* Begin EXERCISE MATERIALS *

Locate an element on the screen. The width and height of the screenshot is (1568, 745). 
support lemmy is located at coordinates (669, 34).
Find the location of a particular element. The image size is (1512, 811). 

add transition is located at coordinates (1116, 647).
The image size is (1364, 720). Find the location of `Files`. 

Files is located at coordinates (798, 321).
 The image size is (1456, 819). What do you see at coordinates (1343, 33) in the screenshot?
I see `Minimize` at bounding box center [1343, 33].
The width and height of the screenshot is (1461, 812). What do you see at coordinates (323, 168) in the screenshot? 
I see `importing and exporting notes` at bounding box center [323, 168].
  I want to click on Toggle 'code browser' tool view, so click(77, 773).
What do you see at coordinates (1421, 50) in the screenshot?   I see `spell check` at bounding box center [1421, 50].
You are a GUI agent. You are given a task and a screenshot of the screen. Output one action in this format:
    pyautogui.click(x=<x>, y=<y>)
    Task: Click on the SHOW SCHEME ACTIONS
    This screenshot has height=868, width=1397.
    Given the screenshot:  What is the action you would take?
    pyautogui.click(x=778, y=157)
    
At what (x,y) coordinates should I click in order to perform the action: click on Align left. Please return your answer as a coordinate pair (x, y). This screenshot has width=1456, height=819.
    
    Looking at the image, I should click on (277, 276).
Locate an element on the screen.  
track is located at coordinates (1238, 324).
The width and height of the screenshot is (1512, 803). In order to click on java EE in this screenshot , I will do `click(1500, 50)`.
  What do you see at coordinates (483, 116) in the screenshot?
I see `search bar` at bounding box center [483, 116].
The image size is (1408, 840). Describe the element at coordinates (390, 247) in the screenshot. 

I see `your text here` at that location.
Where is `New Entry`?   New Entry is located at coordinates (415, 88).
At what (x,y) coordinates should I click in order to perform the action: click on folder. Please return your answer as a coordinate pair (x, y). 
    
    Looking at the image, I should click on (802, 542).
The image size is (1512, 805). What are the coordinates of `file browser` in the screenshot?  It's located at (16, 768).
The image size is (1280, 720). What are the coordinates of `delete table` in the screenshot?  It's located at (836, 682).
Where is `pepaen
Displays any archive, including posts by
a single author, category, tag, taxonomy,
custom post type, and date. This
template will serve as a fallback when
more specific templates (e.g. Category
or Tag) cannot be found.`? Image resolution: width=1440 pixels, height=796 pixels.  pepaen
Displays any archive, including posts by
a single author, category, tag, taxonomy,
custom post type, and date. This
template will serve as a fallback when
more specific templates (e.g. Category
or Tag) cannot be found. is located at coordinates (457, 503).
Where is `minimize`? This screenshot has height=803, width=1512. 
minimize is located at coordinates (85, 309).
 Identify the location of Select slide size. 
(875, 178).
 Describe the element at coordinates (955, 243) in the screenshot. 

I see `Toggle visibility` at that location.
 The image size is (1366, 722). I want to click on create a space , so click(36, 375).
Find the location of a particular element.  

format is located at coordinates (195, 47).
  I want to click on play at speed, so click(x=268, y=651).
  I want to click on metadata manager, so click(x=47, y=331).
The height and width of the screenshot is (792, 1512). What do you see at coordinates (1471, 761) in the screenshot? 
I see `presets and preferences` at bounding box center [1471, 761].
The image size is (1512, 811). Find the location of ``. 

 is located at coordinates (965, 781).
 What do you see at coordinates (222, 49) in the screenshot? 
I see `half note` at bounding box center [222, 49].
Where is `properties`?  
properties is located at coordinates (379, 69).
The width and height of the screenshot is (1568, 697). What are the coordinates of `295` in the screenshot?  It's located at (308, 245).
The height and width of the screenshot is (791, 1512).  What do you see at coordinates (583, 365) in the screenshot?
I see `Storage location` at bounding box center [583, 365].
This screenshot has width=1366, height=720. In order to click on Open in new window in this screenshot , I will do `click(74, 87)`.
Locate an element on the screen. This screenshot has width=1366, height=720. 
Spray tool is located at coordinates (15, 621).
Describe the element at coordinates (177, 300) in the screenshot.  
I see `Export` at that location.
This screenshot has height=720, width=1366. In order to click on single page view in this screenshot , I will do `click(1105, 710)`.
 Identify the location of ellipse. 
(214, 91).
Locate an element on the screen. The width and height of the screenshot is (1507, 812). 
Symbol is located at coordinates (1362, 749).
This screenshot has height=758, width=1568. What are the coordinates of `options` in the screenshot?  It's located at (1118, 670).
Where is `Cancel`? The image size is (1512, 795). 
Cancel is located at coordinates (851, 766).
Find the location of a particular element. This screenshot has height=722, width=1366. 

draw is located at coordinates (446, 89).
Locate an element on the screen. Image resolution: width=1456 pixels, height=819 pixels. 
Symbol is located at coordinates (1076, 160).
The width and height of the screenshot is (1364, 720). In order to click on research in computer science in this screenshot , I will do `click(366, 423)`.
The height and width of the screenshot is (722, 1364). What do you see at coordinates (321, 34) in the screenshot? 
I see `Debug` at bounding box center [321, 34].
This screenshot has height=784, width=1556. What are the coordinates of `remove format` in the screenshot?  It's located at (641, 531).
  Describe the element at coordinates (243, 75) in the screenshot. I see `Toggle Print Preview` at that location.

* End EXERCISE MATERIALS *

**TASK DIRECTIONS**
Rewrite all the rows above, changing every "Find the location of" to "Determine the position of" and keeping everything else the same.

**SOLUTION**
Locate an element on the screen. The width and height of the screenshot is (1568, 745). 
support lemmy is located at coordinates (669, 34).
Determine the position of a particular element. The image size is (1512, 811). 

add transition is located at coordinates (1116, 647).
The image size is (1364, 720). Determine the position of `Files`. 

Files is located at coordinates (798, 321).
 The image size is (1456, 819). What do you see at coordinates (1343, 33) in the screenshot?
I see `Minimize` at bounding box center [1343, 33].
The width and height of the screenshot is (1461, 812). What do you see at coordinates (323, 168) in the screenshot? 
I see `importing and exporting notes` at bounding box center [323, 168].
  I want to click on Toggle 'code browser' tool view, so click(77, 773).
What do you see at coordinates (1421, 50) in the screenshot?   I see `spell check` at bounding box center [1421, 50].
You are a GUI agent. You are given a task and a screenshot of the screen. Output one action in this format:
    pyautogui.click(x=<x>, y=<y>)
    Task: Click on the SHOW SCHEME ACTIONS
    This screenshot has height=868, width=1397.
    Given the screenshot:  What is the action you would take?
    pyautogui.click(x=778, y=157)
    
At what (x,y) coordinates should I click in order to perform the action: click on Align left. Please return your answer as a coordinate pair (x, y). This screenshot has width=1456, height=819.
    
    Looking at the image, I should click on (277, 276).
Locate an element on the screen.  
track is located at coordinates (1238, 324).
The width and height of the screenshot is (1512, 803). In order to click on java EE in this screenshot , I will do `click(1500, 50)`.
  What do you see at coordinates (483, 116) in the screenshot?
I see `search bar` at bounding box center [483, 116].
The image size is (1408, 840). Describe the element at coordinates (390, 247) in the screenshot. 

I see `your text here` at that location.
Where is `New Entry`?   New Entry is located at coordinates (415, 88).
At what (x,y) coordinates should I click in order to perform the action: click on folder. Please return your answer as a coordinate pair (x, y). 
    
    Looking at the image, I should click on (802, 542).
The image size is (1512, 805). What are the coordinates of `file browser` in the screenshot?  It's located at (16, 768).
The image size is (1280, 720). What are the coordinates of `delete table` in the screenshot?  It's located at (836, 682).
Where is `pepaen
Displays any archive, including posts by
a single author, category, tag, taxonomy,
custom post type, and date. This
template will serve as a fallback when
more specific templates (e.g. Category
or Tag) cannot be found.`? Image resolution: width=1440 pixels, height=796 pixels.  pepaen
Displays any archive, including posts by
a single author, category, tag, taxonomy,
custom post type, and date. This
template will serve as a fallback when
more specific templates (e.g. Category
or Tag) cannot be found. is located at coordinates (457, 503).
Where is `minimize`? This screenshot has height=803, width=1512. 
minimize is located at coordinates (85, 309).
 Identify the location of Select slide size. 
(875, 178).
 Describe the element at coordinates (955, 243) in the screenshot. 

I see `Toggle visibility` at that location.
 The image size is (1366, 722). I want to click on create a space , so click(36, 375).
Determine the position of a particular element.  

format is located at coordinates (195, 47).
  I want to click on play at speed, so click(x=268, y=651).
  I want to click on metadata manager, so click(x=47, y=331).
The height and width of the screenshot is (792, 1512). What do you see at coordinates (1471, 761) in the screenshot? 
I see `presets and preferences` at bounding box center [1471, 761].
The image size is (1512, 811). Determine the position of ``. 

 is located at coordinates (965, 781).
 What do you see at coordinates (222, 49) in the screenshot? 
I see `half note` at bounding box center [222, 49].
Where is `properties`?  
properties is located at coordinates (379, 69).
The width and height of the screenshot is (1568, 697). What are the coordinates of `295` in the screenshot?  It's located at (308, 245).
The height and width of the screenshot is (791, 1512).  What do you see at coordinates (583, 365) in the screenshot?
I see `Storage location` at bounding box center [583, 365].
This screenshot has width=1366, height=720. In order to click on Open in new window in this screenshot , I will do `click(74, 87)`.
Locate an element on the screen. This screenshot has width=1366, height=720. 
Spray tool is located at coordinates (15, 621).
Describe the element at coordinates (177, 300) in the screenshot.  
I see `Export` at that location.
This screenshot has height=720, width=1366. In order to click on single page view in this screenshot , I will do `click(1105, 710)`.
 Identify the location of ellipse. 
(214, 91).
Locate an element on the screen. The width and height of the screenshot is (1507, 812). 
Symbol is located at coordinates (1362, 749).
This screenshot has height=758, width=1568. What are the coordinates of `options` in the screenshot?  It's located at (1118, 670).
Where is `Cancel`? The image size is (1512, 795). 
Cancel is located at coordinates (851, 766).
Determine the position of a particular element. This screenshot has height=722, width=1366. 

draw is located at coordinates (446, 89).
Locate an element on the screen. Image resolution: width=1456 pixels, height=819 pixels. 
Symbol is located at coordinates (1076, 160).
The width and height of the screenshot is (1364, 720). In order to click on research in computer science in this screenshot , I will do `click(366, 423)`.
The height and width of the screenshot is (722, 1364). What do you see at coordinates (321, 34) in the screenshot? 
I see `Debug` at bounding box center [321, 34].
This screenshot has height=784, width=1556. What are the coordinates of `remove format` in the screenshot?  It's located at (641, 531).
  Describe the element at coordinates (243, 75) in the screenshot. I see `Toggle Print Preview` at that location.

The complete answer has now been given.